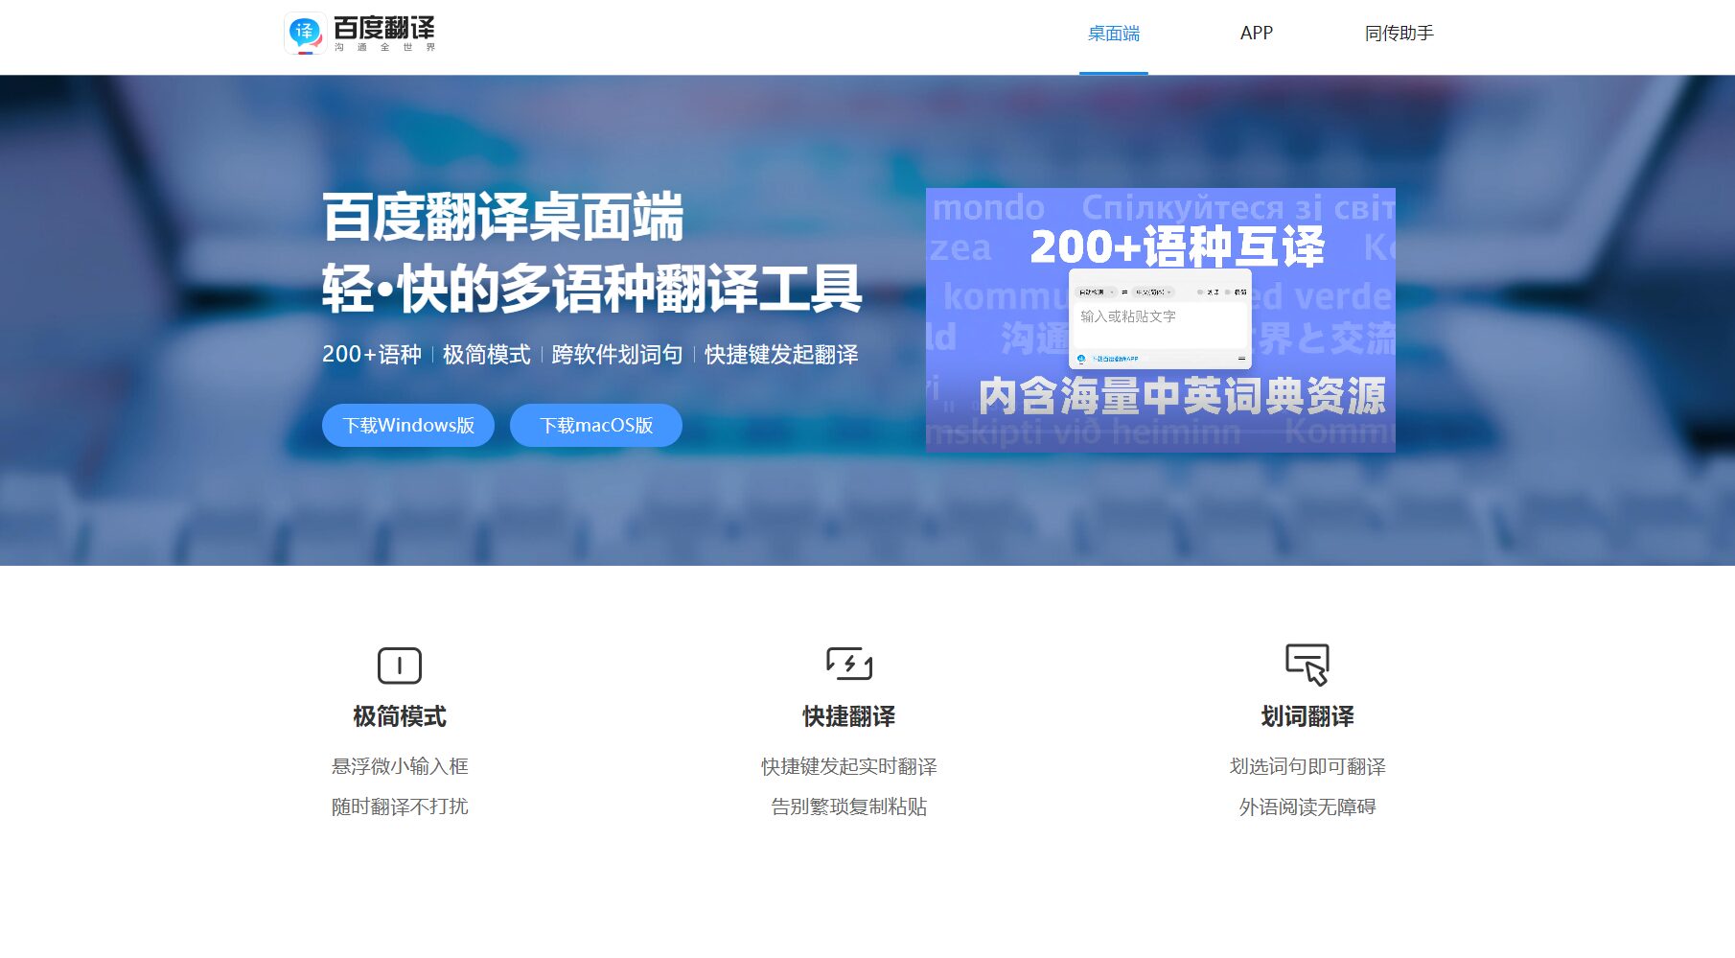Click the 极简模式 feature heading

━━━━

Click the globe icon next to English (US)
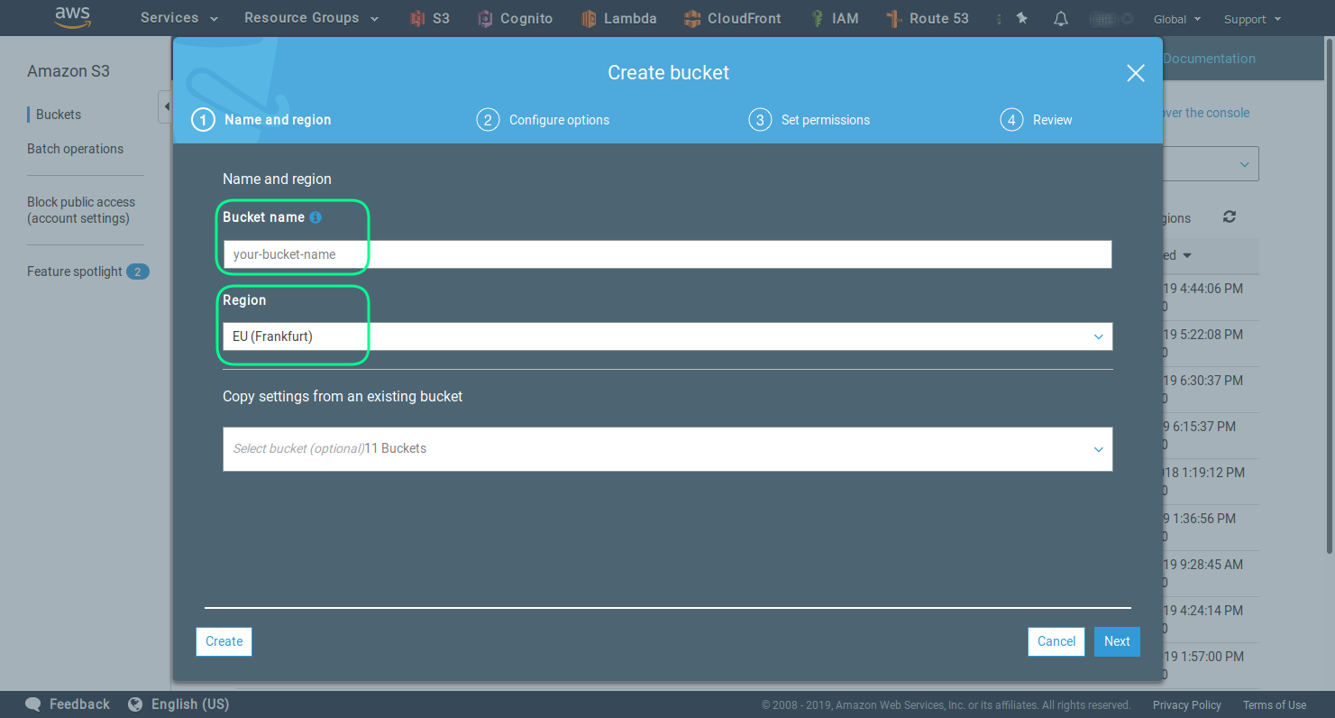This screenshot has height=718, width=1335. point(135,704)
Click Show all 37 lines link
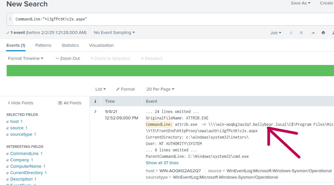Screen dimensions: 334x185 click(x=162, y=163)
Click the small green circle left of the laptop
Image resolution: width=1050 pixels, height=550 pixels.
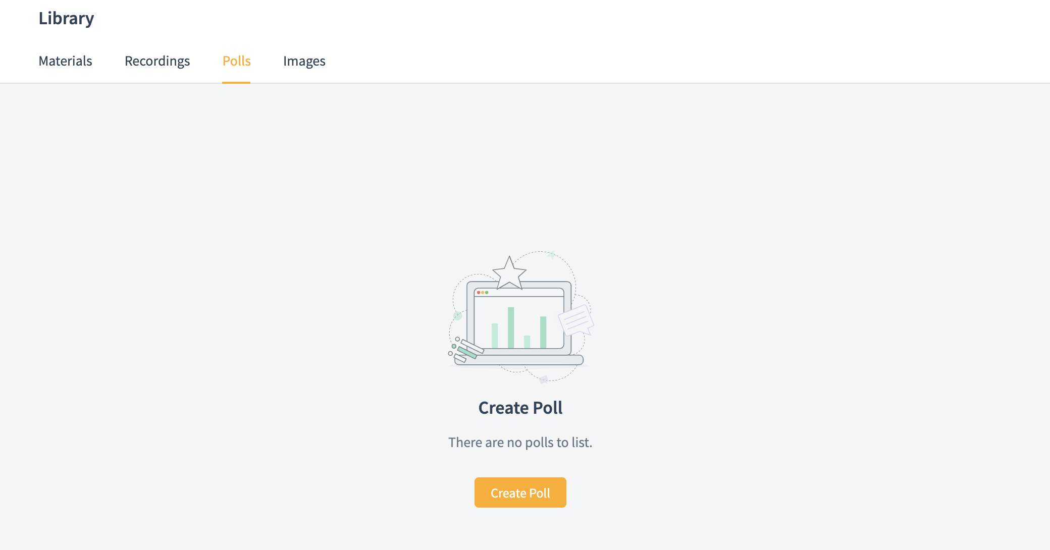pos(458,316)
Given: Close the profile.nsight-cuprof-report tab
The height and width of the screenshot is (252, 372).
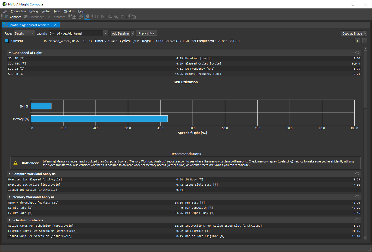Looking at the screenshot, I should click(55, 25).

━━━━

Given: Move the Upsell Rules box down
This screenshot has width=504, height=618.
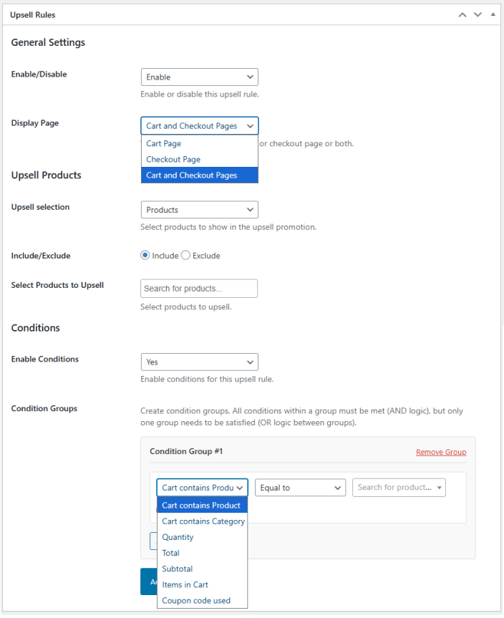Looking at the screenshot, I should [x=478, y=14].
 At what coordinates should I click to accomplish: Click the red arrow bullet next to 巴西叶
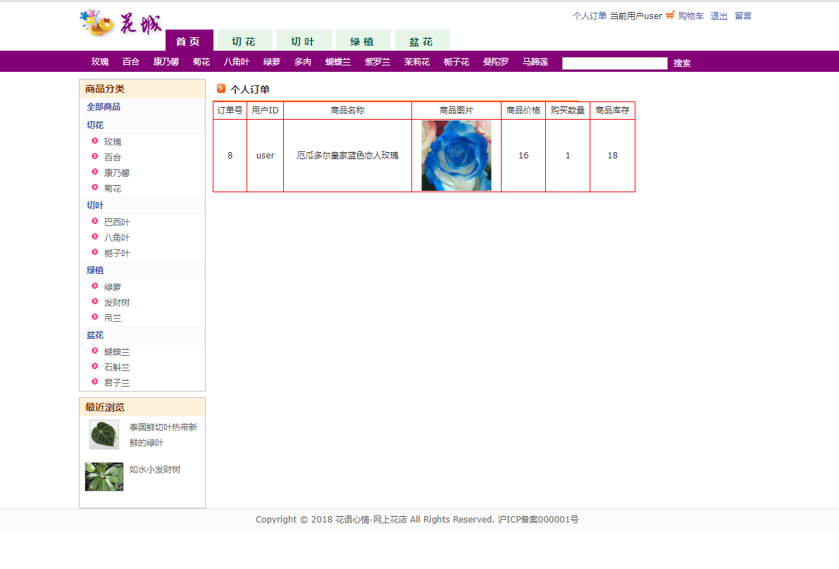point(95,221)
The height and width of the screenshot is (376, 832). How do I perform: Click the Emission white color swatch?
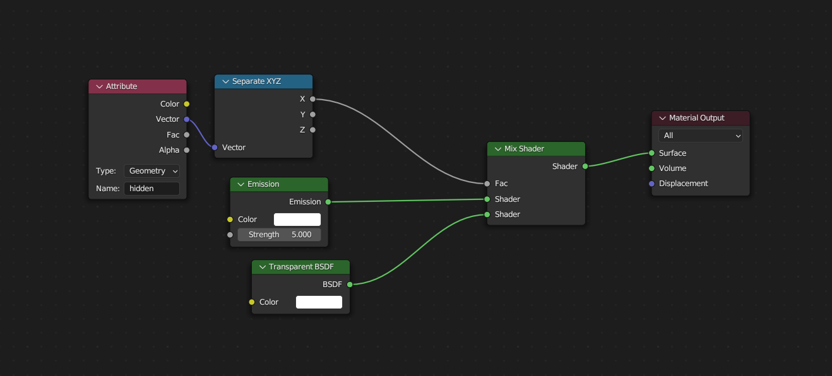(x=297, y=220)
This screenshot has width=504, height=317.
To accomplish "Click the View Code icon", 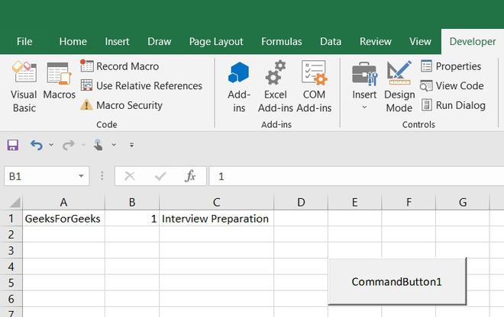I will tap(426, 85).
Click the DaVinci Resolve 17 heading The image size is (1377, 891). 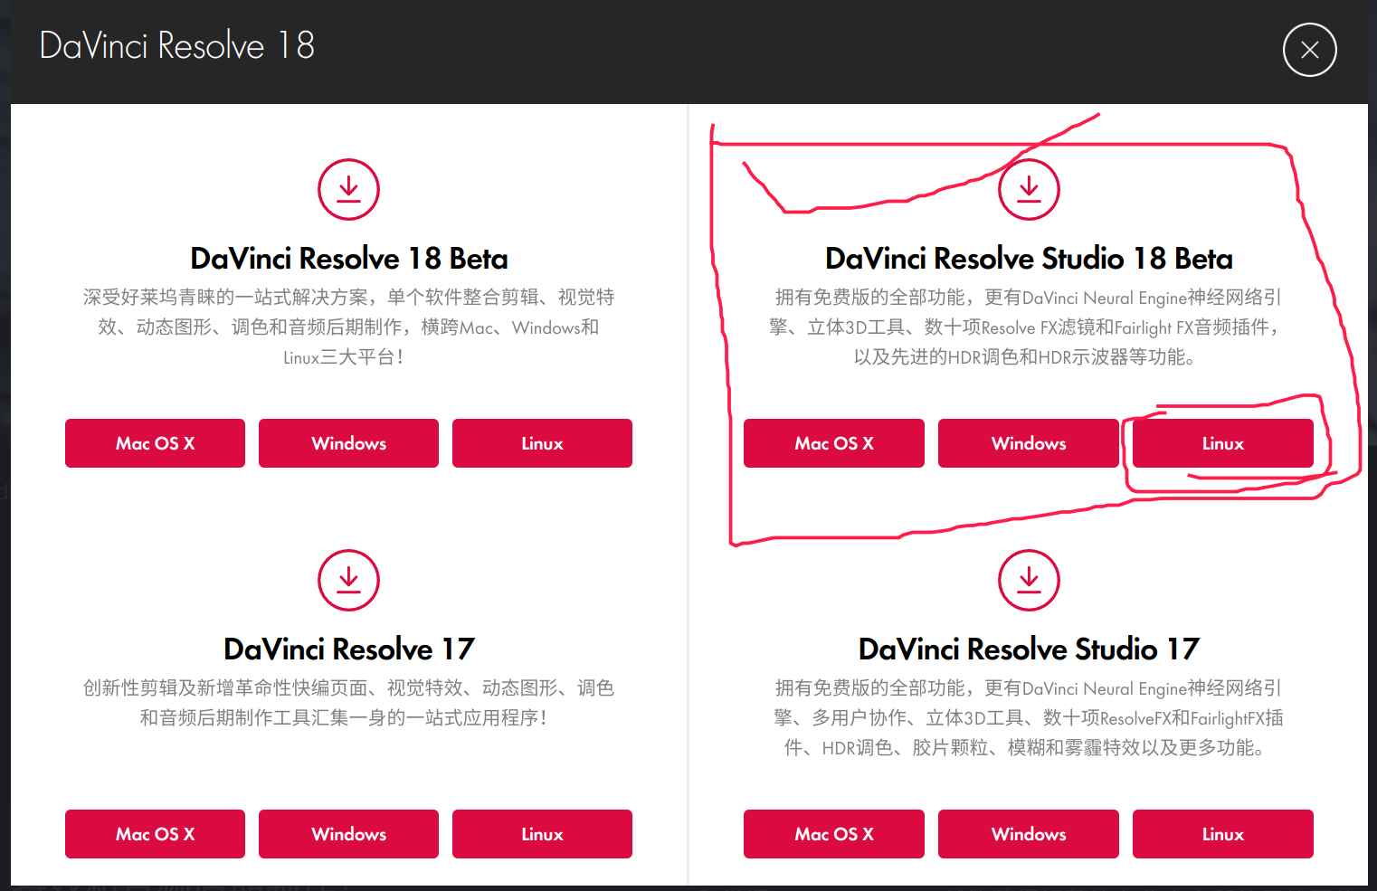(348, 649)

━━━━

**ABOUT THIS EXERCISE**
Looking at the data above, how many lines hold the string "Given"? Reply with only the number.

**WRITTEN SOLUTION**
2